A quantidade reduzida de terras da aldeia consegue apenas abrigar as casas dos índios. Não é possível plantar e produzir, atividades que fazem falta aos mais velhos, de acordo com Mecena. Ele afirma que são os membros mais idosos que mais sentem necessidade do modo de vida “mais tradicional”. Atualmente, a comunidade se sustenta basicamente pela venda de artesanato em diversos pontos da cidade e com os salários de alguns índios que têm trabalho fixo.
Assim que houver o mínimo de infraestrutura na nova área, os membros mais idosos da aldeia Jaraguá deverão começar a se mudar para o novo local. Para Mecena, a migração de parte dos índios deixará a comunidade mais confortável.
O líder se queixa de não ter havido estudos para avaliar os impactos do Rodoanel no Jaraguá. “Quando a Dersa fez o Rodoanel Mário Covas não consultou a comunidade indígena do Jaraguá. Não fez um levantamento ambiental, não fez um levantamento antropológico para dizer se a gente ia sofrer com esse impacto”, ressaltou.

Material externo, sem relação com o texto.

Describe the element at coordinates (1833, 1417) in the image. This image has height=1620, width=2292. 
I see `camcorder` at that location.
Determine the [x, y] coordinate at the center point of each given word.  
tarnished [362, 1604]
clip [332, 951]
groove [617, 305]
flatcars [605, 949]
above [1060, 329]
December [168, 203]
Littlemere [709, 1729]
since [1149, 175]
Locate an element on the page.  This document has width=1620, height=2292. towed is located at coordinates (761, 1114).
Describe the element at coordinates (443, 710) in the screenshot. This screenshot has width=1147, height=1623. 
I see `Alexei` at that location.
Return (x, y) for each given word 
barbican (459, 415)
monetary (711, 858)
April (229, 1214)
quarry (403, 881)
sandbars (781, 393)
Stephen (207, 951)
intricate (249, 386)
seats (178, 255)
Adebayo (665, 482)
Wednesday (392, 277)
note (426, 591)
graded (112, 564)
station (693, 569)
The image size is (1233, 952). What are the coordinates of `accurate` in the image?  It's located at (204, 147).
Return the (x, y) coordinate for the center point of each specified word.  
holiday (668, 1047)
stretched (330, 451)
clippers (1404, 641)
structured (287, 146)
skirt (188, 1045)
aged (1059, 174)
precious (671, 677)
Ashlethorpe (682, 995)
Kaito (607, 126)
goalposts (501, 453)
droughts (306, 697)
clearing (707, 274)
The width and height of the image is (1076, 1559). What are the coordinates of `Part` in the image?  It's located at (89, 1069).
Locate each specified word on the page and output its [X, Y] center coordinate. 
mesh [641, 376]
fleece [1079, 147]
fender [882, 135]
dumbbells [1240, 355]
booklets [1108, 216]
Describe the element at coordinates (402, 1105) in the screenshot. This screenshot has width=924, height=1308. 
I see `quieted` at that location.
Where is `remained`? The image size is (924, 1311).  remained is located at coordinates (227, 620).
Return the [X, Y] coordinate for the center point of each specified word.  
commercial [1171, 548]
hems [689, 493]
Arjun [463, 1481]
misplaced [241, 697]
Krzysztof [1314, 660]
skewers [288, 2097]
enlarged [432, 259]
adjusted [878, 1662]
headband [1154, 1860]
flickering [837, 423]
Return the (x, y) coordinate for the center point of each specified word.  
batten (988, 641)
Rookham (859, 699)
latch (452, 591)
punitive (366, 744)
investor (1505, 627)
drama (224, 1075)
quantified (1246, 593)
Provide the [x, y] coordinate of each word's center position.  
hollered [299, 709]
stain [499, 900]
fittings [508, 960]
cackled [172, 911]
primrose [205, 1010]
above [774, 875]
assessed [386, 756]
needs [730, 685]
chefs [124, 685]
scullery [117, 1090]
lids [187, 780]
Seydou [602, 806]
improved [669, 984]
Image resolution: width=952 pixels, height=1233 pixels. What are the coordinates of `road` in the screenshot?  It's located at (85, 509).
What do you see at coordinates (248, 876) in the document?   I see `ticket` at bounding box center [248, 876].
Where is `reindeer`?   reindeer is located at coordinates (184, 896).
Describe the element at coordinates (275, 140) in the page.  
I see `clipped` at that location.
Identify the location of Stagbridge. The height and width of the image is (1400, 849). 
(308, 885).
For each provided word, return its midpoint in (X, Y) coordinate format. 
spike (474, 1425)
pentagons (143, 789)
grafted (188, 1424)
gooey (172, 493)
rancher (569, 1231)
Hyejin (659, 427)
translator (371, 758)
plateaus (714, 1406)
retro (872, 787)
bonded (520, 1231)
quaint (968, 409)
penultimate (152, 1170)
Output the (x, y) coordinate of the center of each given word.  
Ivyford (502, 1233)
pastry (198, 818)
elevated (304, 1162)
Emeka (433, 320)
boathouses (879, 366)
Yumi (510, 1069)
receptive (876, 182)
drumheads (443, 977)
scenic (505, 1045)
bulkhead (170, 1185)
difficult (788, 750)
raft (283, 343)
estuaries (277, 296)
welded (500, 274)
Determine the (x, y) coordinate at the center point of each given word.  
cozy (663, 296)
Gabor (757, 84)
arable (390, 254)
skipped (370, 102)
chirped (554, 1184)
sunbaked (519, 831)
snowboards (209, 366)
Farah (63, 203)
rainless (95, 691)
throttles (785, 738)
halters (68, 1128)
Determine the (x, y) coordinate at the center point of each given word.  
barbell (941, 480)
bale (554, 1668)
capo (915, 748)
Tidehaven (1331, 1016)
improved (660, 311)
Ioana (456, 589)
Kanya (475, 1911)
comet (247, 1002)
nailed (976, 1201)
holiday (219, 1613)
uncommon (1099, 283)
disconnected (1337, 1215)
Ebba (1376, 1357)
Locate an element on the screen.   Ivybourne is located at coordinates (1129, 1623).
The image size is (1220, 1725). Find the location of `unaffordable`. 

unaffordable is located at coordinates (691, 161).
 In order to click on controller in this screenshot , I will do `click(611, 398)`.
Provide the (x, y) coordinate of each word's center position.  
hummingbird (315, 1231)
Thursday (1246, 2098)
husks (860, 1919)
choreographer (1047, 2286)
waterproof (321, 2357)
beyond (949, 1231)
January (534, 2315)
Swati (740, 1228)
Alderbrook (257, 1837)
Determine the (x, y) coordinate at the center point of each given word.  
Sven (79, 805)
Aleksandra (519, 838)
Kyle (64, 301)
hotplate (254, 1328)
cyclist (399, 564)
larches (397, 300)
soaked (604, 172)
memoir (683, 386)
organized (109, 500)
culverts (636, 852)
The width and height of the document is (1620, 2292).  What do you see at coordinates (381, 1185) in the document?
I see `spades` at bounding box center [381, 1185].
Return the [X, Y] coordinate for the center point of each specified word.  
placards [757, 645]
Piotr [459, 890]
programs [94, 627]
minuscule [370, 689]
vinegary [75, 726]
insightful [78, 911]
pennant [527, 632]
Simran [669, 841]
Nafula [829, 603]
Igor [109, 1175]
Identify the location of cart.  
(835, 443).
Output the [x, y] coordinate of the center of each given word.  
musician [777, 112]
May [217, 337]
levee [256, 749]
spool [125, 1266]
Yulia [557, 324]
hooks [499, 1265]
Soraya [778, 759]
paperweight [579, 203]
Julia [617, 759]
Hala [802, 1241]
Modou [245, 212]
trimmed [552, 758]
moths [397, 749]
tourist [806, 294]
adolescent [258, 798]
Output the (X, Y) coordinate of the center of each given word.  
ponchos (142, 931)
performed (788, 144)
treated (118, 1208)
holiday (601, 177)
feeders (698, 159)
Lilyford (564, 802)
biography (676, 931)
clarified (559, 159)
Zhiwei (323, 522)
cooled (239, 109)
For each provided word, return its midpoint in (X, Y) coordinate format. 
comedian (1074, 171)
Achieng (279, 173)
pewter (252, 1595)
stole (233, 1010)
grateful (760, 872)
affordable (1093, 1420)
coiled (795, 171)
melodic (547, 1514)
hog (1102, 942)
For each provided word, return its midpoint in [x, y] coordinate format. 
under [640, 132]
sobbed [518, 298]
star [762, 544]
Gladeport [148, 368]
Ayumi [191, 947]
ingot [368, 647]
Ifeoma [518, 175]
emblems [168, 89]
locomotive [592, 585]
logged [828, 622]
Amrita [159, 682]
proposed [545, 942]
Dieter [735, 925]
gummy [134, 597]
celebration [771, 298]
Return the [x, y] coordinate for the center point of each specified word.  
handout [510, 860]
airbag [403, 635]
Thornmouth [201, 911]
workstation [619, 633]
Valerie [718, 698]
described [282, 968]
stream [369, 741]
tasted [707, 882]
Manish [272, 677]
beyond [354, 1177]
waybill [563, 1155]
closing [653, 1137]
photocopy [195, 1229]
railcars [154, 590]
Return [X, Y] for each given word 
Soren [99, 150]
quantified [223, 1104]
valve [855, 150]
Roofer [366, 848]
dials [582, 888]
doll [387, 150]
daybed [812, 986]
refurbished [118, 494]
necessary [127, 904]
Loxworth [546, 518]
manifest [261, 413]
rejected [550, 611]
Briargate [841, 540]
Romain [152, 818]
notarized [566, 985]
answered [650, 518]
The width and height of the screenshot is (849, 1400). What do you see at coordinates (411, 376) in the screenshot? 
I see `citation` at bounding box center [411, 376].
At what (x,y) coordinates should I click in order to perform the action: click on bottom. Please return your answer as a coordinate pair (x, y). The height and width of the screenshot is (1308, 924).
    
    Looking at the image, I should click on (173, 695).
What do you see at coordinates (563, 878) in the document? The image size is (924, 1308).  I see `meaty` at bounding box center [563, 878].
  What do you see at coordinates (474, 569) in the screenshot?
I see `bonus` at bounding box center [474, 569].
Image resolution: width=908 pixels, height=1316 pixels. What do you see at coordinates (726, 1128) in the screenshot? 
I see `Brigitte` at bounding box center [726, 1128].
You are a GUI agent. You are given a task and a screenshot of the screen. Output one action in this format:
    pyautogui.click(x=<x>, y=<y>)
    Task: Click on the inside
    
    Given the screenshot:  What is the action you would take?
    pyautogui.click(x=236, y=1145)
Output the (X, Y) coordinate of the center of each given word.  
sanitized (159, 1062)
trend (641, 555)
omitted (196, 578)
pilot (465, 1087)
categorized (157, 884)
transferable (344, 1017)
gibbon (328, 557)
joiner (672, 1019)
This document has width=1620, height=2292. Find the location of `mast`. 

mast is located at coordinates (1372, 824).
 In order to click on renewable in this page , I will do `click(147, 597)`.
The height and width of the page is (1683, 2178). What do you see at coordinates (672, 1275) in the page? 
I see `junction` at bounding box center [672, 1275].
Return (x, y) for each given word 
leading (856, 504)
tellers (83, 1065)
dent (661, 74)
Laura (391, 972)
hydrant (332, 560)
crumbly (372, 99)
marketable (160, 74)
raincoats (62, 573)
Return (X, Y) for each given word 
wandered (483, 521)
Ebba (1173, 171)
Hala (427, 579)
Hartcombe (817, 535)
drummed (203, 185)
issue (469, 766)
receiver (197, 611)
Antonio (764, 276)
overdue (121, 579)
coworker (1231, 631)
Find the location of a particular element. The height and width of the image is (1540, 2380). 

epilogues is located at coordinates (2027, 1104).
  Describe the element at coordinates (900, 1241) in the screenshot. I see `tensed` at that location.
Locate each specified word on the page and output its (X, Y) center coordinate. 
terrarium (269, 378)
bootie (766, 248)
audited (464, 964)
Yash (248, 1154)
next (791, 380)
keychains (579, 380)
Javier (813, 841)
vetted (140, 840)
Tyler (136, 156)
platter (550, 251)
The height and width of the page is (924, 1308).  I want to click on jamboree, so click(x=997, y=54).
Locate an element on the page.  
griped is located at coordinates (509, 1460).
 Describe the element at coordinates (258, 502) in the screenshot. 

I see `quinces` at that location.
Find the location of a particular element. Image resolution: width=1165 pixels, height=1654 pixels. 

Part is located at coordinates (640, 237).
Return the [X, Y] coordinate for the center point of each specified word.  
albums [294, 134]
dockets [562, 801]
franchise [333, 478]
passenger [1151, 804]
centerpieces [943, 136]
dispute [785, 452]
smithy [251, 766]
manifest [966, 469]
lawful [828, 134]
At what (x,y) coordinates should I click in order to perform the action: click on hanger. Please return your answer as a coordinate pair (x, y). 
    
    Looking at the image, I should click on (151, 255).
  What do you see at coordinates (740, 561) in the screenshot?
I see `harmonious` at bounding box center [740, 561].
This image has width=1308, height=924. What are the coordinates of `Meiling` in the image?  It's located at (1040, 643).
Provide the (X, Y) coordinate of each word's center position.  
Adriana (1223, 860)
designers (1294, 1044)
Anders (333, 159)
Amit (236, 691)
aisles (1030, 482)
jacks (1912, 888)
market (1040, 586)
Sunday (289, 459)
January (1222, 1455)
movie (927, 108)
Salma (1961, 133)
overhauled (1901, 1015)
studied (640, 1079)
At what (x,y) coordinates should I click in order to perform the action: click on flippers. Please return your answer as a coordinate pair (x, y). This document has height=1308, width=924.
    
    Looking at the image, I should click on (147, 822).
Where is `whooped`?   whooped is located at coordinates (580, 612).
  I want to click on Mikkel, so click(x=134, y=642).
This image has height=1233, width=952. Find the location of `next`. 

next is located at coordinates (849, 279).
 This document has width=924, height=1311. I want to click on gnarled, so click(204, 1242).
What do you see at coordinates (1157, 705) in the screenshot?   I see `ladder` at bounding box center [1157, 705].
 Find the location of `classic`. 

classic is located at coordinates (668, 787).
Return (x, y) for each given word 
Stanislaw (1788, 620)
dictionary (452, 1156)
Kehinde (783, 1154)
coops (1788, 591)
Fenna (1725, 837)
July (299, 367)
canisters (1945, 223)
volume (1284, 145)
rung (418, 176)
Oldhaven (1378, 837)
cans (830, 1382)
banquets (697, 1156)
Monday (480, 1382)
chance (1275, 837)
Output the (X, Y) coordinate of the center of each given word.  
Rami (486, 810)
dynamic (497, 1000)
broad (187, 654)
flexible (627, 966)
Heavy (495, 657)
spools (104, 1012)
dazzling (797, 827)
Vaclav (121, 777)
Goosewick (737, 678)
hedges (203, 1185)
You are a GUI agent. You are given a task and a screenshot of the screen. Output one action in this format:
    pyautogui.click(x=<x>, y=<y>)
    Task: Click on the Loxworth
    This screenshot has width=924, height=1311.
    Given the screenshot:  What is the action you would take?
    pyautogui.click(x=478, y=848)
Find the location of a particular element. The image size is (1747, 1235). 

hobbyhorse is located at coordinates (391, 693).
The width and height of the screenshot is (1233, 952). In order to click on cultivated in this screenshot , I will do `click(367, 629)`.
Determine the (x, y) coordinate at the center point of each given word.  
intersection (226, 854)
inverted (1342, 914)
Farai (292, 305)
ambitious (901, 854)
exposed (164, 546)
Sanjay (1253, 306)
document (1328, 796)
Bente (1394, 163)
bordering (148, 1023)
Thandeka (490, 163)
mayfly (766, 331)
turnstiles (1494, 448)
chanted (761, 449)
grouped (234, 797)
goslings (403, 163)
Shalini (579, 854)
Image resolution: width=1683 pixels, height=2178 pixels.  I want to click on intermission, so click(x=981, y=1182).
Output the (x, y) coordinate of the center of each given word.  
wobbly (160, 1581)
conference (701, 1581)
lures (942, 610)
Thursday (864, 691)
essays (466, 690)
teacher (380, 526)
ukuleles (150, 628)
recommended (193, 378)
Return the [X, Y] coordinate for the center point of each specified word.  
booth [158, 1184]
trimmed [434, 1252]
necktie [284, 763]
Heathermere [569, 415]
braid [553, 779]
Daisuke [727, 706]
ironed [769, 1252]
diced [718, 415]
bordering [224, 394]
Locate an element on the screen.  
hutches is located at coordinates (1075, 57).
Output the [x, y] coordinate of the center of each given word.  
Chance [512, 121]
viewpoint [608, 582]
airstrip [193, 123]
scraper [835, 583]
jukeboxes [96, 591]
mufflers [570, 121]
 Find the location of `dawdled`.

O gerente de Gestão Ambiental da empresa afirmou que como a comunidade do Jaraguá “já está integrada no tecido urbano”, fica difícil fazer uma avaliação de quais seriam os impactos do trecho oeste do Rodoanel. Ele destacou o fato de nenhum órgão ter se manifestado sobre a existência dos índios na época da construção dessa parte da via.
Índios da capital paulista acreditam que novas terras são solução temporária
As terras que serão concedidas às três comunidades guarani mbyá da capital paulista pela Desenvolvimento Rodoviário S.A. (Dersa) como compensação dos impactos da construção do Rodoanel Mário Covas são apenas uma solução temporária para os problemas enfrentados pelas comunidades. A avaliação é das lideranças indígenas das aldeias.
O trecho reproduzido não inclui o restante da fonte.